Hmmm, the “Black Olympics”

In The Black Man on July 17, 2009 at 10:30 am

Marty B (a.k.a. Martellus Bennett, Tight End for the Dallas Cowboys) and his younger brother Michael Bennett of the Seattle Seahawks (both African Americans) demonstrated their athletic prowess in the Black Olympics, as presented by YouTube. Both Bennetts played upon traditional stereotypes associated with African Americans (the fried chicken, the Kool-Aid, and let us not forget, the watermelon). The two held “three” separate events in each category to determine a “winner.” While on ESPN2’s First Take, Stephen Bardo, African American sportscaster and former star of the Illinois basketball team of the 1980s, made a very poignant and thought provoking assessment not only of the Bennetts but of young African American males in the Bennetts’ generation. “I was incensed, I was infuriated when I saw this video…this is a generation just behind me…and so I think my generation has done a poor job of relaying our history to these young men. Because when you think that you can have a Black Olympics depicting this type of behavior, it takes me back to the Birth of a Nation…”

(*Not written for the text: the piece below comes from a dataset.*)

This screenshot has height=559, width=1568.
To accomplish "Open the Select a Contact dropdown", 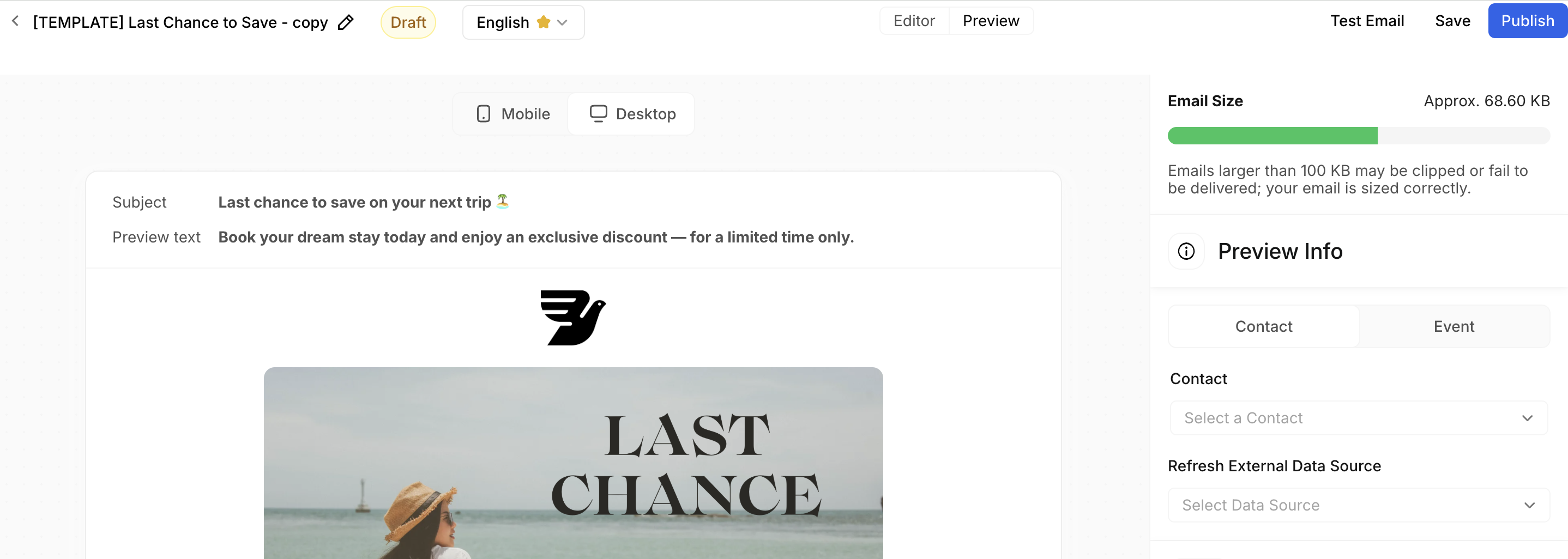I will (1358, 418).
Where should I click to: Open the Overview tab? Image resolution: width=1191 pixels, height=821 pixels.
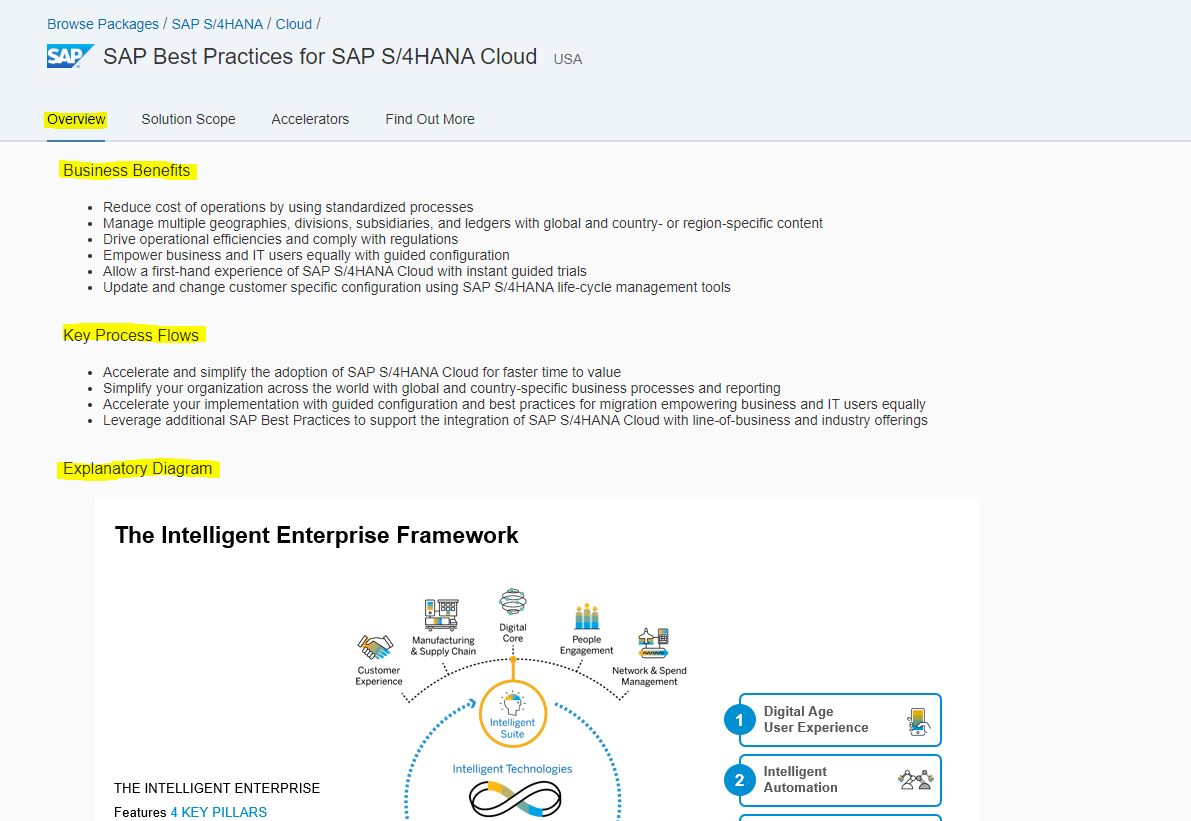[x=76, y=119]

Have we (the all inclusive we, not just African Americans) discounted the past, the not so distant past, to the point that we think it’s not a problem to play upon such stereotypes? These images do nothing but harm the strides we’ve made as a collective community–as long as such images remain in the American psyche and the Net, racial tension will always be just below the surface in America. I can’t imagine what the response would have been if these athletes were not Black. The video is deplorable. I am reminded of a previous post of mine, Are Athletes obligated to lead Social Change???–We do look to our stars, whether sports stars or entertainment stars to be leaders, heroes, and role models. But before we automatically assume that these celebrities are the best examples, we may want to first look inward for our mentors and leaders; the everyday people who somehow manage to change the community and environment for the better.

As for African Americans, we constantly struggle with racism and stereotypes, but when we invoke these same misbegotten behaviors, can we really expect there to be a racist, discriminatory free society? Someday, Marty B and his brother Michael may look back to see how offensive and demoralizing such behavior is. And there are those who may say that it’s just funny, get over it–today is not like it was some 50 years ago. Yet again, we have had tremendous progress since my grandmother’s and mother’s generations, but this progress is almost happening incrementally. In order to have the transformative progress we are capable of, we all must refrain from the use of the N word and other stereotypes that for they act as plagues–these are not comical images–we demean not only the past, but the future that is still yet forming.